● INPUT RECORDS
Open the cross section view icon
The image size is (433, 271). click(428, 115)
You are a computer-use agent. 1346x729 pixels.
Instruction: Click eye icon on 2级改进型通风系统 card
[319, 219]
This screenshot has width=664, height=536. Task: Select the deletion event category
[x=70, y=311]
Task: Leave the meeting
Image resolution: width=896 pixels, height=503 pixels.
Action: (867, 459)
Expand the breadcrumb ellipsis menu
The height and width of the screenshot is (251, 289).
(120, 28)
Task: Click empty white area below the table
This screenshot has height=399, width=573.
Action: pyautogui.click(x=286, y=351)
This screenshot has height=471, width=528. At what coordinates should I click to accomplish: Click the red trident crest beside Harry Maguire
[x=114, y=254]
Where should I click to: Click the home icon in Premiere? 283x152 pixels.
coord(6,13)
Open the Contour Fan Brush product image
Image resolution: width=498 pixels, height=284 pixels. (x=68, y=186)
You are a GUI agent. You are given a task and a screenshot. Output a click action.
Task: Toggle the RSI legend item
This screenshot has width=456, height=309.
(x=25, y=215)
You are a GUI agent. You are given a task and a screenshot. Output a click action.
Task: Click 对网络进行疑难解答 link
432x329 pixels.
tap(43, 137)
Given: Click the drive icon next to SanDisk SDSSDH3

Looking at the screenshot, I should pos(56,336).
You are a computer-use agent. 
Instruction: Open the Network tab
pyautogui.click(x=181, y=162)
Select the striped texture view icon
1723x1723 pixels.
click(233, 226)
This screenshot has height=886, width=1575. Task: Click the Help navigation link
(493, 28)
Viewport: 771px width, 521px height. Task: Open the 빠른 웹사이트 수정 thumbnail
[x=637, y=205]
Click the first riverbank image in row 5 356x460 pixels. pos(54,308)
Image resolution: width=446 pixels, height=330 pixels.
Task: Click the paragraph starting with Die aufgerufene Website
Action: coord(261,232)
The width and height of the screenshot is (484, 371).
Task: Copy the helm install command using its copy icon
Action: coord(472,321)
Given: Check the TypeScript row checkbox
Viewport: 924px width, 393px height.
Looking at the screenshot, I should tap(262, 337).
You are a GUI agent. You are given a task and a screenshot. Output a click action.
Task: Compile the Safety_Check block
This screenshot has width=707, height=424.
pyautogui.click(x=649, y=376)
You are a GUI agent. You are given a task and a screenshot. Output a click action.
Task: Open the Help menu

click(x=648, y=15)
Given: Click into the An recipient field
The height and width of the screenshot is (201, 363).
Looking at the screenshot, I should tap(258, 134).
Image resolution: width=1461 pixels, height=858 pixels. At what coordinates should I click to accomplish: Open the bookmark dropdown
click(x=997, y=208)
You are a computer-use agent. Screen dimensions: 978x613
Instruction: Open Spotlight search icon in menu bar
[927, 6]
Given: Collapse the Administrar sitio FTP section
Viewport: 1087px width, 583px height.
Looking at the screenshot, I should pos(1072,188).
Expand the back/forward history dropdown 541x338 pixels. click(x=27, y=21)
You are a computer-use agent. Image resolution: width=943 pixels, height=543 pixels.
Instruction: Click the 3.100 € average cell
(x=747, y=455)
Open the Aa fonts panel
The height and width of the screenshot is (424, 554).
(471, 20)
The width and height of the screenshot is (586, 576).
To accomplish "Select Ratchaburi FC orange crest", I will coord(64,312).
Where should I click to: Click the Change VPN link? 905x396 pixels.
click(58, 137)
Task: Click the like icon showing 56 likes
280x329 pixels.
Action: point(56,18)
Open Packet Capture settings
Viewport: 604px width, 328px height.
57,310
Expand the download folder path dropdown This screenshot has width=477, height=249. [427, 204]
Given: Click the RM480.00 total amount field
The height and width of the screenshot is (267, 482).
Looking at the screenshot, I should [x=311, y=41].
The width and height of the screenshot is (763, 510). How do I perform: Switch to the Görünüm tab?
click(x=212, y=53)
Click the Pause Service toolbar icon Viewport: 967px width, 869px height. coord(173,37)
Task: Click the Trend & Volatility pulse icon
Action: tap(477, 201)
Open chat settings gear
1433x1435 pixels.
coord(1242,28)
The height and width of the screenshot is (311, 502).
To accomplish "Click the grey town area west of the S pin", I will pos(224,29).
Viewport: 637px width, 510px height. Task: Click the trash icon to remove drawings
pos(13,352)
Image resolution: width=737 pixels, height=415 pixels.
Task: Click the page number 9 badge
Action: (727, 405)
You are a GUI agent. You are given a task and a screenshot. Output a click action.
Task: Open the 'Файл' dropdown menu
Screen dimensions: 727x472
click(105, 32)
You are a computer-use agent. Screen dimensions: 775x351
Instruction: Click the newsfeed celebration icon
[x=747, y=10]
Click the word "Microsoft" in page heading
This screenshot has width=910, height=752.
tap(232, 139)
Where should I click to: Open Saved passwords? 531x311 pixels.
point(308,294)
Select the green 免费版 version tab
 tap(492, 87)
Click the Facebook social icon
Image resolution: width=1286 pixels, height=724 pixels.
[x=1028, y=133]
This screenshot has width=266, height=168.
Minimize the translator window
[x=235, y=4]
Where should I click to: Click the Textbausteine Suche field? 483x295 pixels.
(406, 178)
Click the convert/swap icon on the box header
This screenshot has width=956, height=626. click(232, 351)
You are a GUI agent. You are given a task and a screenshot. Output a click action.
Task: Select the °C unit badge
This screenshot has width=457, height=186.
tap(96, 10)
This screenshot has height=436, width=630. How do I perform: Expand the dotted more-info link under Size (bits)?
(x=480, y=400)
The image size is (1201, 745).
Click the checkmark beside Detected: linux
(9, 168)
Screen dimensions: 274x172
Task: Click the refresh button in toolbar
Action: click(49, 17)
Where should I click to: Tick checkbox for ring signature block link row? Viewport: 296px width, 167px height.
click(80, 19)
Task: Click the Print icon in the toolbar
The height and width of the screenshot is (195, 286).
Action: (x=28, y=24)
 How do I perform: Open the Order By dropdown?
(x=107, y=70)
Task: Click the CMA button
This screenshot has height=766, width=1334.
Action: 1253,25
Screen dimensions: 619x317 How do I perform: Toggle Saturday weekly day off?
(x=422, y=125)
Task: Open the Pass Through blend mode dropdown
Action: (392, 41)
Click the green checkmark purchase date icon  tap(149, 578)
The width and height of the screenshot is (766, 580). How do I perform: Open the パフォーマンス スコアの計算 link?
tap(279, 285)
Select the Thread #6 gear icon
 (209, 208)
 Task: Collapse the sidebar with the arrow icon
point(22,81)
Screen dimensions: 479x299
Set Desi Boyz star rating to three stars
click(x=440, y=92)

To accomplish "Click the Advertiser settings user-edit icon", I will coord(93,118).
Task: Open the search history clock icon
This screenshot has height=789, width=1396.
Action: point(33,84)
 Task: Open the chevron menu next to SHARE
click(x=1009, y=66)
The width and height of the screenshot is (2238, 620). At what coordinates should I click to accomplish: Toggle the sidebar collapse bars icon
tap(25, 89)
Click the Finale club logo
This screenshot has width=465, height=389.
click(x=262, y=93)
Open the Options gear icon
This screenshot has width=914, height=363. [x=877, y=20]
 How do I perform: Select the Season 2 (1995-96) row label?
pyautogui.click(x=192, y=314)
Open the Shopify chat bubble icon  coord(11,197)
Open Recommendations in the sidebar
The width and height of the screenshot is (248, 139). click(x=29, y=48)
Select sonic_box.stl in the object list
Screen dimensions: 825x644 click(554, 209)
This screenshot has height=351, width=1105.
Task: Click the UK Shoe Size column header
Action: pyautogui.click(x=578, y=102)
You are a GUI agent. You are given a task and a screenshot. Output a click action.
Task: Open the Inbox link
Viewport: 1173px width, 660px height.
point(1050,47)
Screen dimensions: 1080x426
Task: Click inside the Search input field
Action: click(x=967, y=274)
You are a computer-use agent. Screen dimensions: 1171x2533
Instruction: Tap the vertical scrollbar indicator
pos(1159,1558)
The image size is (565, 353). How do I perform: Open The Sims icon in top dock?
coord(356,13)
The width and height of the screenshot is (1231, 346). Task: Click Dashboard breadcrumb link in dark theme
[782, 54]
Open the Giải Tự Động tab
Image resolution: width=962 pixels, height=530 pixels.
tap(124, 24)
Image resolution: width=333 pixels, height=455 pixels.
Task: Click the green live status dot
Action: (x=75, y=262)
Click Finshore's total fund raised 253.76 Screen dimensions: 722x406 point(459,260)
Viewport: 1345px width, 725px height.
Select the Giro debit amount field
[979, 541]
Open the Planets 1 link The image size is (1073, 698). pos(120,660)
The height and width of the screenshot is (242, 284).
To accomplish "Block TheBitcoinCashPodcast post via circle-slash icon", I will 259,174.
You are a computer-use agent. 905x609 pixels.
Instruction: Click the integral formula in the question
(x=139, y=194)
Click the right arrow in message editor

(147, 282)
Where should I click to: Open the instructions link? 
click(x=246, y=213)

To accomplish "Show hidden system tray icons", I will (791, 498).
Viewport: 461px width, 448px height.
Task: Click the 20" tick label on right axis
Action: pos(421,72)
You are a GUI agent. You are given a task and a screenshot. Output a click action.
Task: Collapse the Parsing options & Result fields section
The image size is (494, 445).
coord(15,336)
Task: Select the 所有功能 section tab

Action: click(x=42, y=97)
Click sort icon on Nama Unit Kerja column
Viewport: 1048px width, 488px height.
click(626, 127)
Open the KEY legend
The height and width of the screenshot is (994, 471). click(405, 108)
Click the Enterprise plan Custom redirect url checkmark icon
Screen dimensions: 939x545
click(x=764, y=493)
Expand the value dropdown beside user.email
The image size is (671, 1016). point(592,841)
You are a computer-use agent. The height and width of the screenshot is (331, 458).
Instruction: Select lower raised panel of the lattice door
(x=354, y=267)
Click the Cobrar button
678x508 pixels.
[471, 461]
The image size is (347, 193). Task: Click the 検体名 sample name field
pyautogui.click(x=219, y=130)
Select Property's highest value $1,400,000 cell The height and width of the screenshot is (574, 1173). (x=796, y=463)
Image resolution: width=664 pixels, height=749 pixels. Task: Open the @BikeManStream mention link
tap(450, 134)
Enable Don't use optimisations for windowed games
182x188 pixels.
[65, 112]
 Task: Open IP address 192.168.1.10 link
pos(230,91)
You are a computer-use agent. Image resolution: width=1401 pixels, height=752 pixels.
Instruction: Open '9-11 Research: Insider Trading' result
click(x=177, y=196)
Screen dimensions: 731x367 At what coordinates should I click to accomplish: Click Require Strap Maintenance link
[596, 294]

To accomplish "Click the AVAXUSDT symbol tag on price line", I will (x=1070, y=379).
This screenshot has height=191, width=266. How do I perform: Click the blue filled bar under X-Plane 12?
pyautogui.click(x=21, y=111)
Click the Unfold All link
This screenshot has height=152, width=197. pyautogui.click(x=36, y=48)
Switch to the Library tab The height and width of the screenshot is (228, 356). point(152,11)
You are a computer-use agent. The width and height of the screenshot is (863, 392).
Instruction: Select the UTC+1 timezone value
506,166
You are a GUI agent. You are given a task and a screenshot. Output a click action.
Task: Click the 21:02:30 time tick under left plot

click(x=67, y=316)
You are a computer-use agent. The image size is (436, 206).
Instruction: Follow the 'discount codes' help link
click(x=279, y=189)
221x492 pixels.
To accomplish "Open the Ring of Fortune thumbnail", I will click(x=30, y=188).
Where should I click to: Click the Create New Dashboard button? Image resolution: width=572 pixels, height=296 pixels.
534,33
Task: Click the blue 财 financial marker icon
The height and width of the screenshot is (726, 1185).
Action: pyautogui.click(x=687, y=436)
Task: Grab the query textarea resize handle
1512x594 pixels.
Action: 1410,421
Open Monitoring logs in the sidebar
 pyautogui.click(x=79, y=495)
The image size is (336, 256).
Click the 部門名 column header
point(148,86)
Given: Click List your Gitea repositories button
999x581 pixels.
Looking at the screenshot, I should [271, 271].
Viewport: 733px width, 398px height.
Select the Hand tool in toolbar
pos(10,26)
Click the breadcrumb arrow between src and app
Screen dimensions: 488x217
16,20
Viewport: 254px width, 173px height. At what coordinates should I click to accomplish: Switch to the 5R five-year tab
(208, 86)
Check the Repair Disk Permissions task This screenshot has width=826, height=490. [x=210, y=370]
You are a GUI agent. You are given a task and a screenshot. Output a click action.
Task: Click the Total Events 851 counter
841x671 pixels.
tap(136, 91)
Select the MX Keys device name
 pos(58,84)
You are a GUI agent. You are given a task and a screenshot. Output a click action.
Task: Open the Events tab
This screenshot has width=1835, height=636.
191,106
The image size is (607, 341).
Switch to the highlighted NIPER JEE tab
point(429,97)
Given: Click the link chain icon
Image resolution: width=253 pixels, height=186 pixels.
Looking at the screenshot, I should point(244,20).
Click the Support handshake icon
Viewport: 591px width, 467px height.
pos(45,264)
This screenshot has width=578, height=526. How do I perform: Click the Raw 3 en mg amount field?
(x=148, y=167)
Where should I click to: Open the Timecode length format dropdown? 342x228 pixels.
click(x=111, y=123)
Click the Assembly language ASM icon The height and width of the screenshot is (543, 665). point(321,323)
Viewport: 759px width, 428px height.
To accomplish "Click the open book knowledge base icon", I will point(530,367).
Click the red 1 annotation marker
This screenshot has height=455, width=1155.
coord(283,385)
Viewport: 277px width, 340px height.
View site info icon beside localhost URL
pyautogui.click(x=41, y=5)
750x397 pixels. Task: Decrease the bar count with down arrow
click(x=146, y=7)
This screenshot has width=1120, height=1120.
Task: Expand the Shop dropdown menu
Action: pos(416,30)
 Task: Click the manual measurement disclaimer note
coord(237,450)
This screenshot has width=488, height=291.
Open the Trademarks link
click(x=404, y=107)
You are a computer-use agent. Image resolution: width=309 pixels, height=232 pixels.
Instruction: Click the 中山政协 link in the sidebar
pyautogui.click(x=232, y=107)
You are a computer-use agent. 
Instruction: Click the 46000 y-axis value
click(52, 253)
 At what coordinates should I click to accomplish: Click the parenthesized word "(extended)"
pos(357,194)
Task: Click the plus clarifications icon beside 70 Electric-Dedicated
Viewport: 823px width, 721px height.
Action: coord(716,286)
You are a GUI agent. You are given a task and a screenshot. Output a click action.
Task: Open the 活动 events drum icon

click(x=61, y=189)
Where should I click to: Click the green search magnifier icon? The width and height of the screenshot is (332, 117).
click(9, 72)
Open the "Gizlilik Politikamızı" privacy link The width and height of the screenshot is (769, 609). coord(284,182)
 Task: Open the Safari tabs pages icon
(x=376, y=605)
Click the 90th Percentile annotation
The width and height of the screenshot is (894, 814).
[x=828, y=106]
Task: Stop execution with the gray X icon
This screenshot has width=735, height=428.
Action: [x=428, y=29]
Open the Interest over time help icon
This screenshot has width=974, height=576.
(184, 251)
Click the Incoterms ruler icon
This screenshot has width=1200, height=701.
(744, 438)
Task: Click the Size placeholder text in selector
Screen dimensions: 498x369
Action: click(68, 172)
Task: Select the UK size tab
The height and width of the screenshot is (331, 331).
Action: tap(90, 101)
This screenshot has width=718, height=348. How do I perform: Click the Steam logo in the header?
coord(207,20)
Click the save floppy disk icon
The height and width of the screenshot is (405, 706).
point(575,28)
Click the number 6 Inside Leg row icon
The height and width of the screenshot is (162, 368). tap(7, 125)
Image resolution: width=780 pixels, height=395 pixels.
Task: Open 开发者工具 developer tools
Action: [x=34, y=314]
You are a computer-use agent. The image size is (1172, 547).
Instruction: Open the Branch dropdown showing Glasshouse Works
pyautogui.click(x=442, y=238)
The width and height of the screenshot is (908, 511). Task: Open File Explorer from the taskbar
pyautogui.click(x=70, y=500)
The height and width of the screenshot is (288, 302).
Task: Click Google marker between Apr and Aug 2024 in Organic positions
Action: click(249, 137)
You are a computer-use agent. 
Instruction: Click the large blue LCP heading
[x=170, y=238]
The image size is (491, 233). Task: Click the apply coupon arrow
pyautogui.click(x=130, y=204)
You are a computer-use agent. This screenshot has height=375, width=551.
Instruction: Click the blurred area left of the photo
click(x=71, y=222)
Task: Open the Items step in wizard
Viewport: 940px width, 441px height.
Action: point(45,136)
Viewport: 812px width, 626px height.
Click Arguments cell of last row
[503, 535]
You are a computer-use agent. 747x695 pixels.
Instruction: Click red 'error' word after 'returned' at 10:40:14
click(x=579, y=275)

● WORK REQUIRED
The answer must consist of every line above that holds the string "history", copied exactly.

● FINAL ANSWER
Expand the back/forward history dropdown 541x338 pixels. click(x=27, y=21)
Task: Open the search history clock icon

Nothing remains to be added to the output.